O Fernando Escarião é um youtuber que vem conquistando os jovens com suas peripécias no universo LGBTQ. Seus vídeos são recheados de bordões que ele mesmo cria, todos com base na cultura POP e pitadas do pajubá, o dialeto gay. Seu canal está na casa dos 450 mil inscritos, com mais de 20 milhões de views.

Fer, assim conhecido pelo seu fandom, o bonde, se inspirou em fazer vídeos assistindo por outros youtubers também e arriscou criar alguns vídeos, mas foi no Vine que ele botou a cara no sol primeiramente. Depois, conseguiu mais visibilidade com a sua turma. "Voltei a gravar para o YouTube. Quando eu me assumi para a galera que eu era gay, a coisa começou a funcionar. Comecei a ter mais seguidores e mais visibilidade", conta.

Escarião atesta que sua vida é aberta e tudo se reflete na criação dos vídeos. "Conto as minhas experiências desde o começo, desde quando foi o primeiro contato com a pessoa do mesmo sexo, como foi contar para a minha família, viver abertamente isso dentro na sociedade. Me impor como pessoa acima de tudo. Acho muito importante para a causa LGBT ter essa representatividade, saber que tem alguém ali que faz e consegue se impor, de uma maneira que muitas vezes tem uma galera que não consegue, está reprimida dentro de casa e sem conseguir existir de verdade", diz. "Isso contribui muito, essa injeção de autoestima, e dizer que a gente pode, somos capazes e devemos nos mostrar pro mundo."

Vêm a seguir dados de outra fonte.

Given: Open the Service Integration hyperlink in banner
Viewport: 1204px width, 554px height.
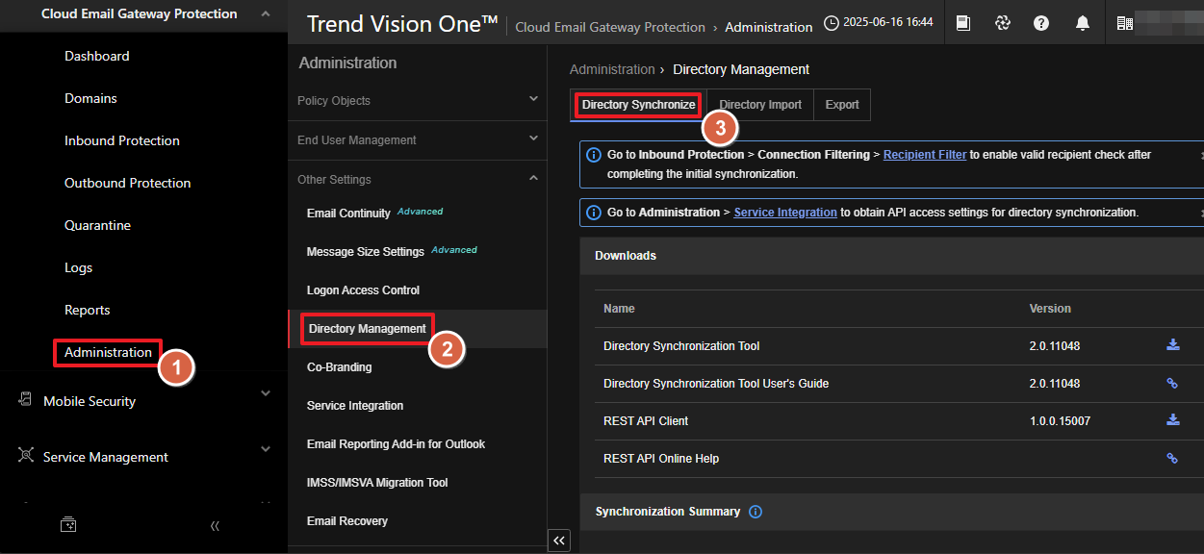Looking at the screenshot, I should click(784, 213).
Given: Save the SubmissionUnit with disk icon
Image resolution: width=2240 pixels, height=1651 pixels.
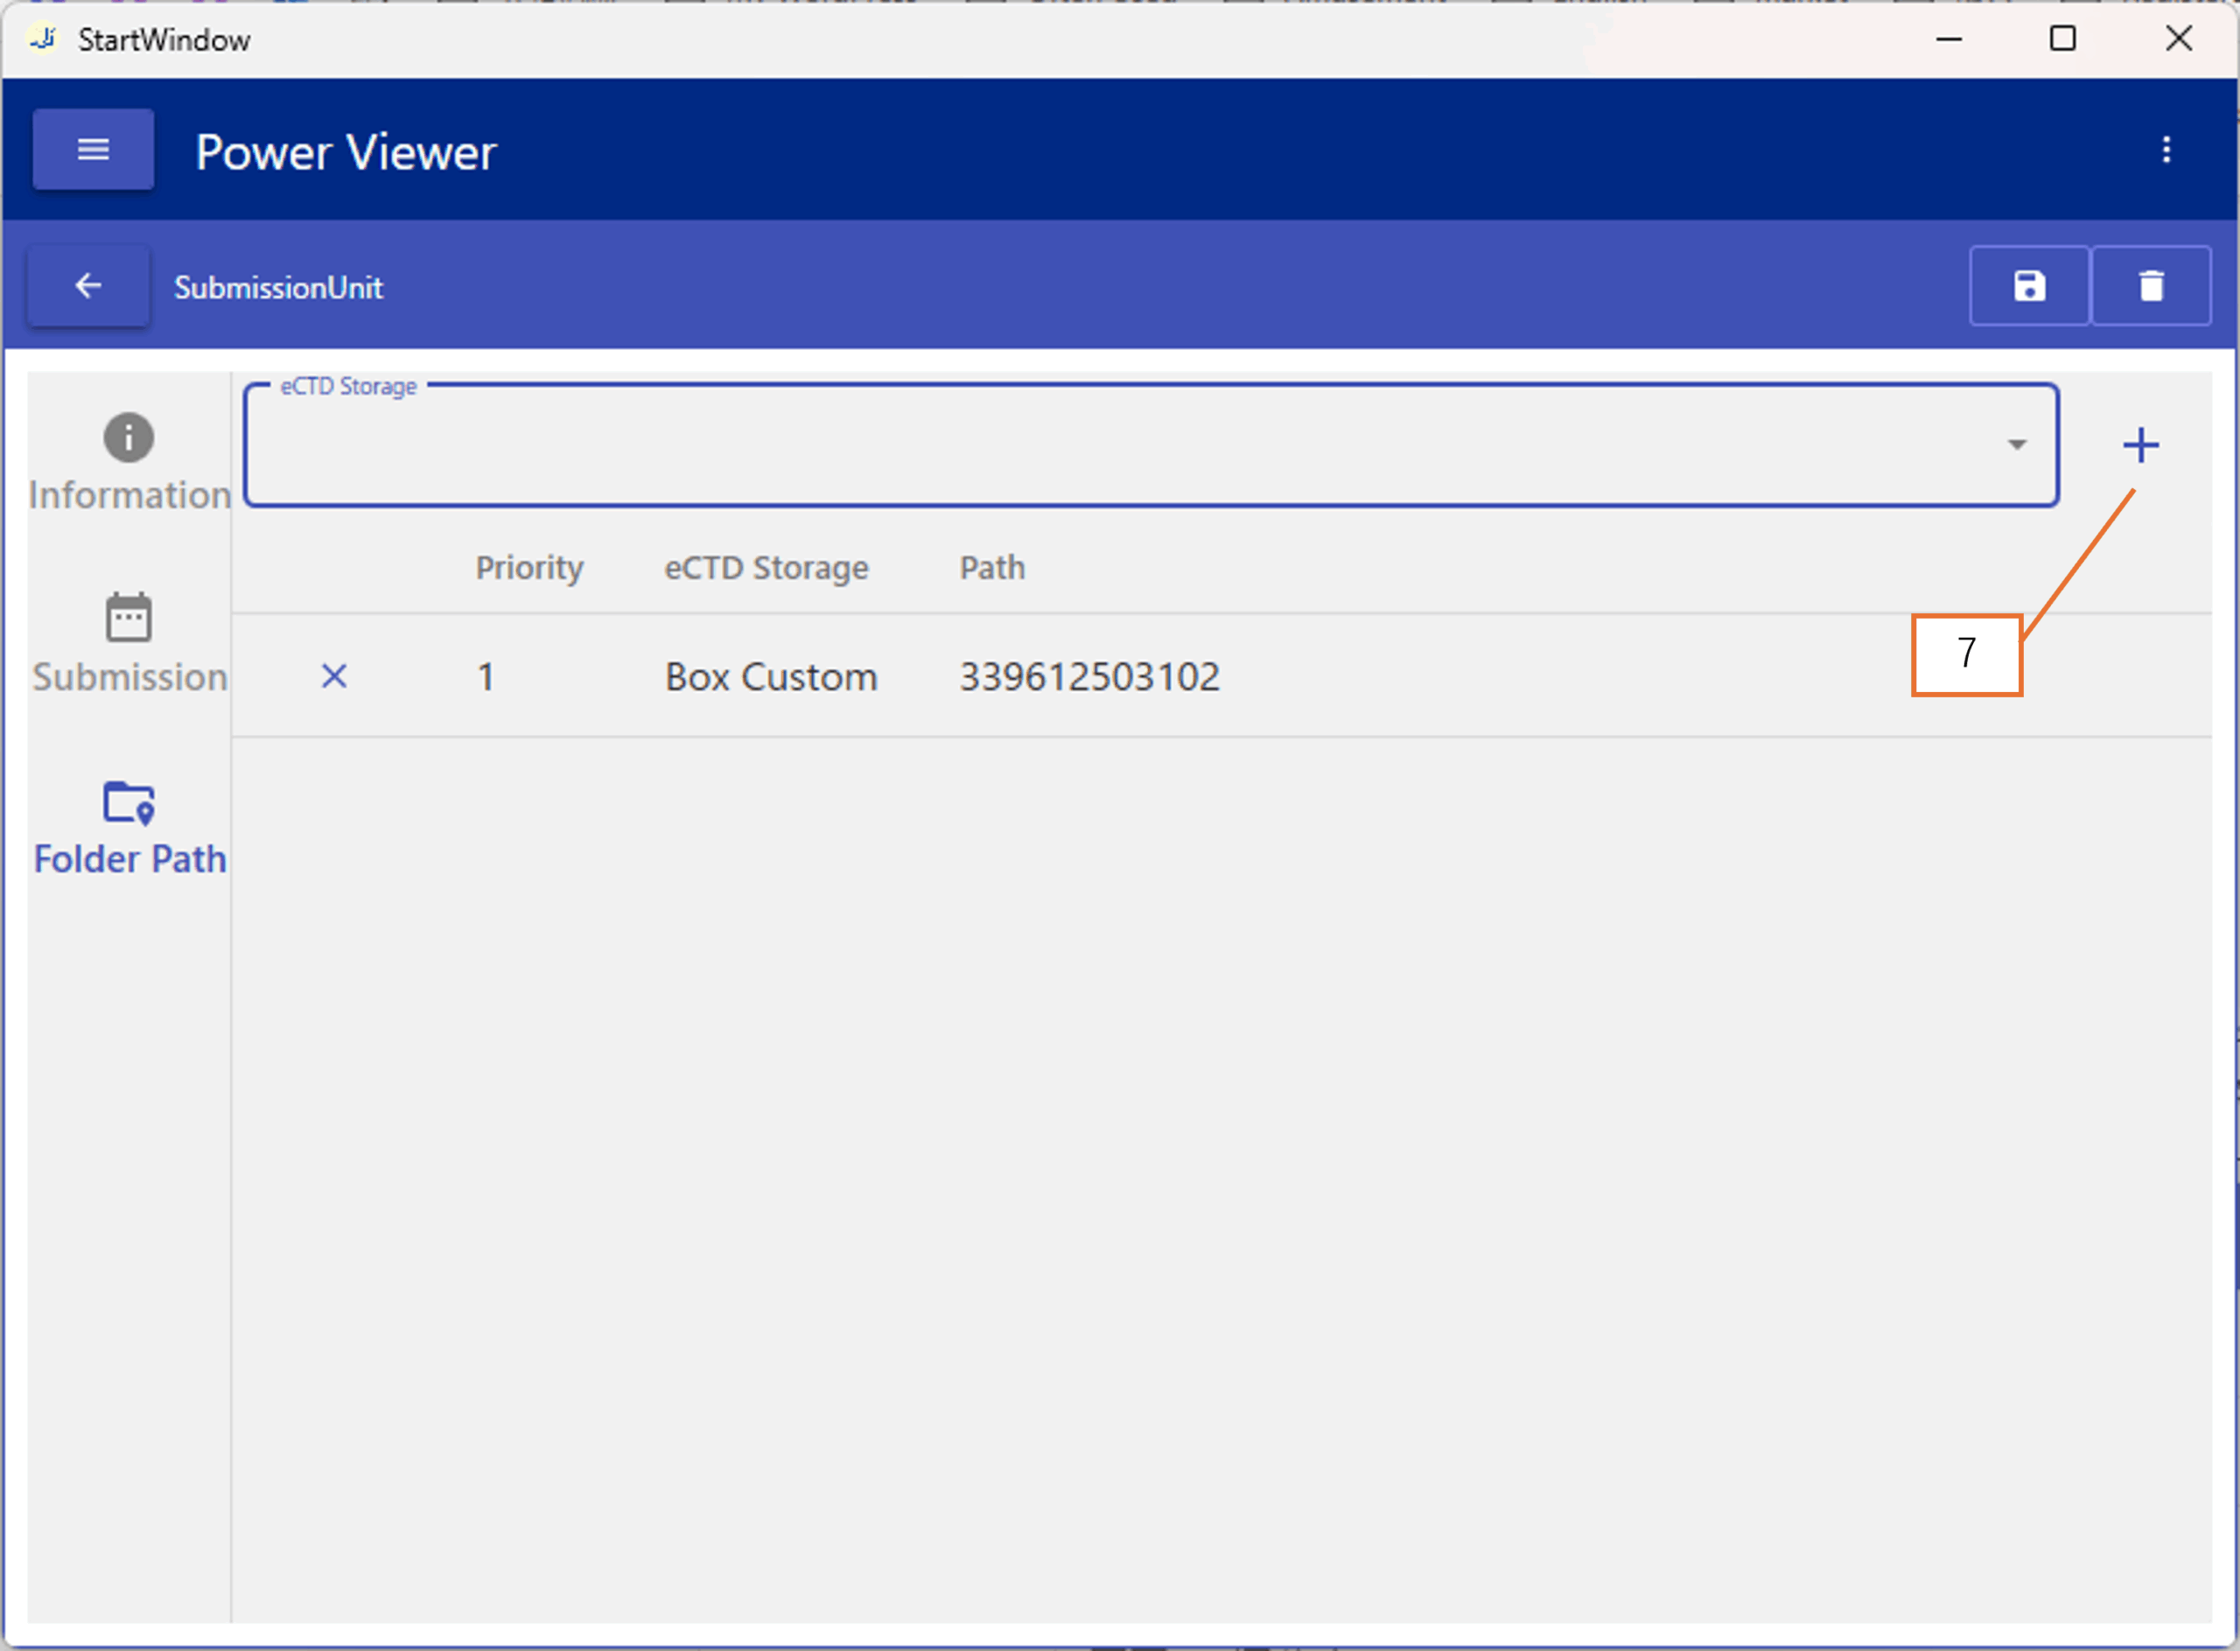Looking at the screenshot, I should pos(2028,287).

O youtuber entende que, assim como o racismo, é impossível eliminar a homofobia. "Vamos levar pro resto da humanidade, mas podemos galgar um espaço onde podemos mudar a mente de algumas pessoas, fazer o mundo um lugar um pouco melhor, naturalizar a coisa, porque antes, para muitos, não era natural." Fernando afirma que a exposição faz com que a representatividade, mesmo que pouca, na televisão, na mídia, de gays, de lésbicas, de transsexuais e travestis coopera com a comunidade e que esse espaço permite "mudar a mente das pessoas conservadoras e ignorantes".